(Task prompt)
Write out every line below that contains "button".
----- Materials provided
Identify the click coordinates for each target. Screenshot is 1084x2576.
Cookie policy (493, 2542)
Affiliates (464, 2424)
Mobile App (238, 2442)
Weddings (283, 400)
----------
----- Materials provided
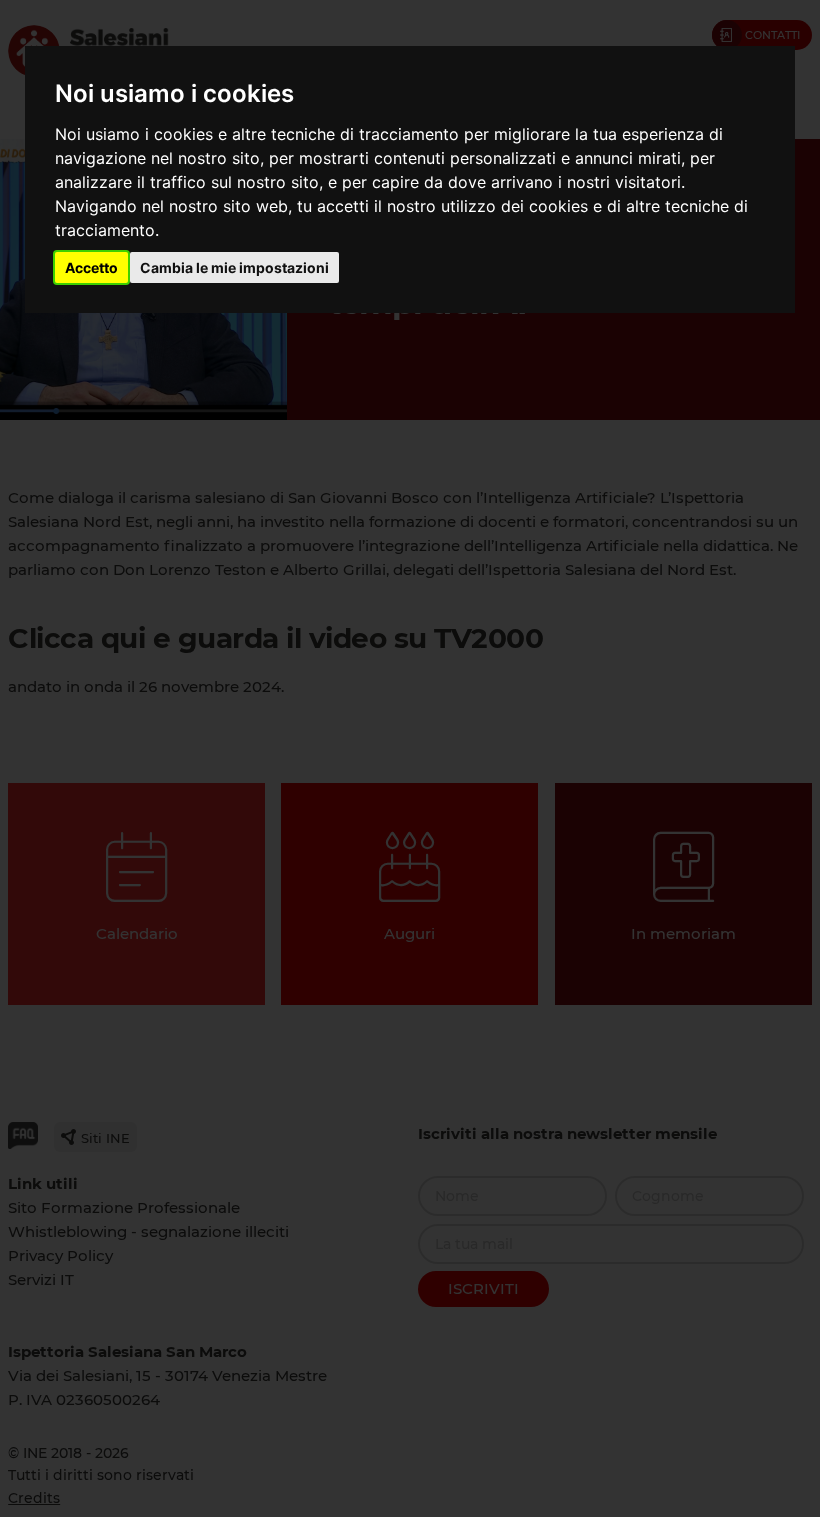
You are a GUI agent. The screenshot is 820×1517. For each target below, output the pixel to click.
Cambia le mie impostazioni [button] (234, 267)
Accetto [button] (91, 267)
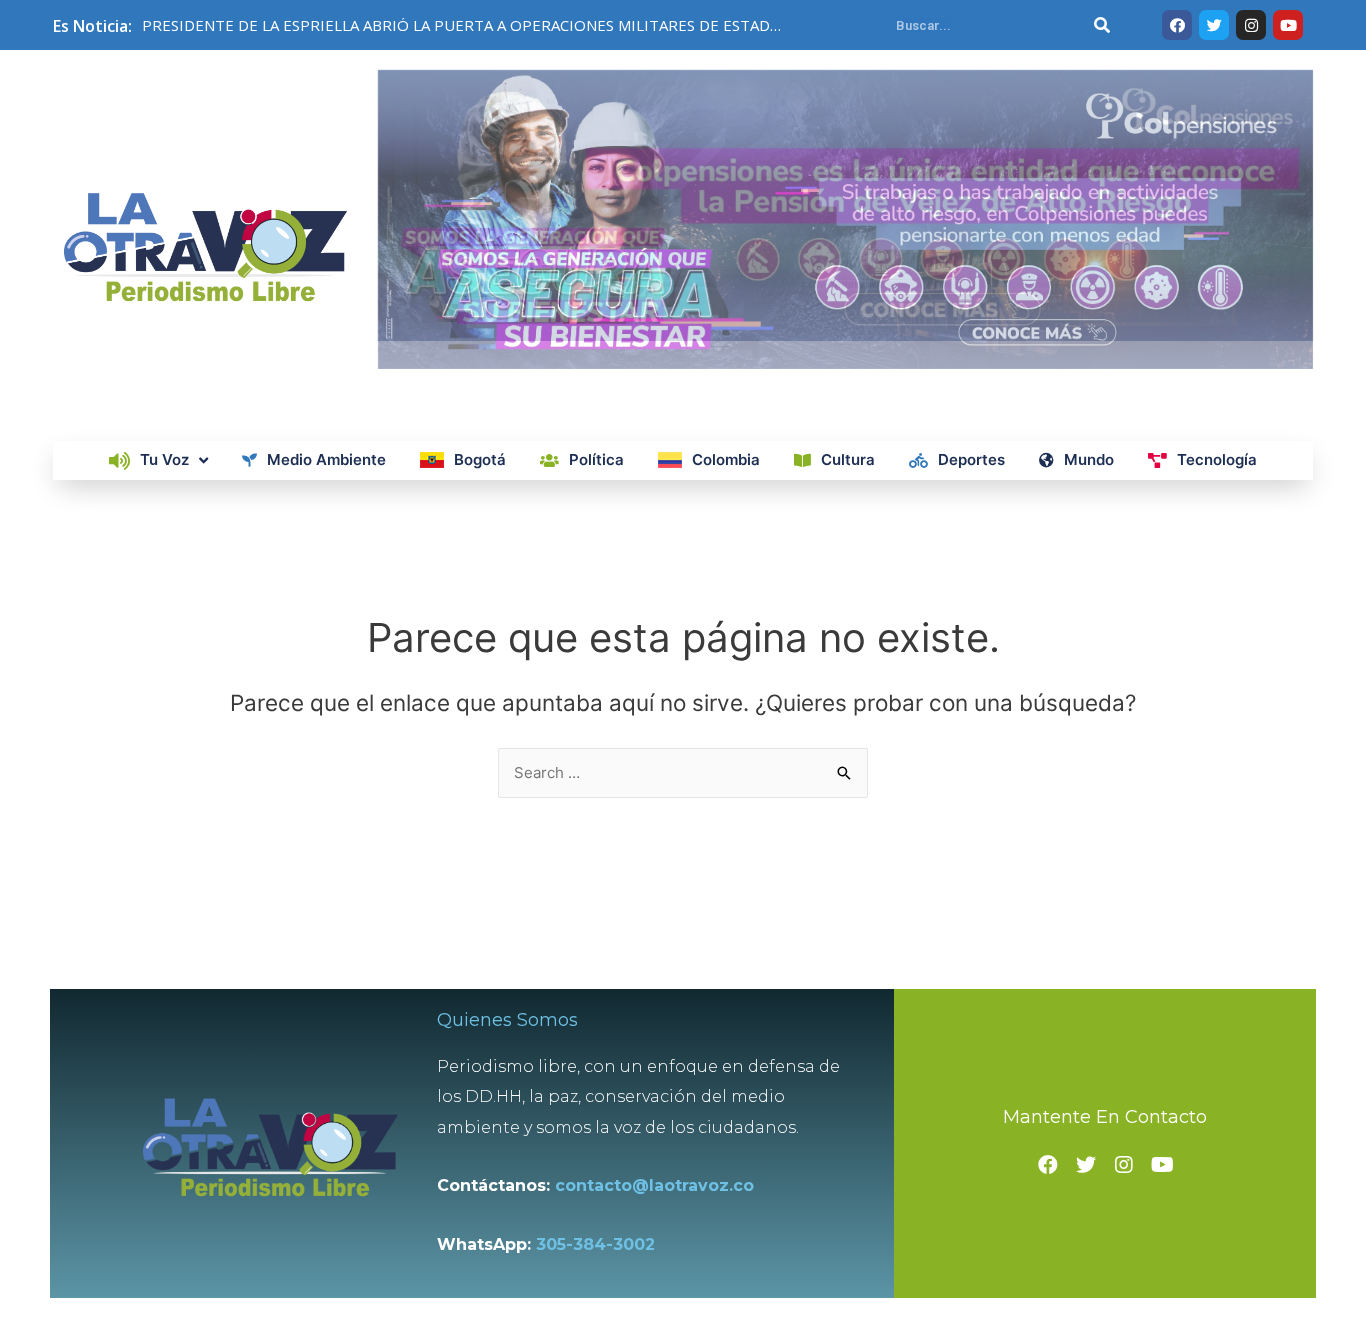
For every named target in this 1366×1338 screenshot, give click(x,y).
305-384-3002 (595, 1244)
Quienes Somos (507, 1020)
----------
(Solution to this task)
Cambia le mie impostazioni [button] (234, 267)
Accetto [button] (91, 267)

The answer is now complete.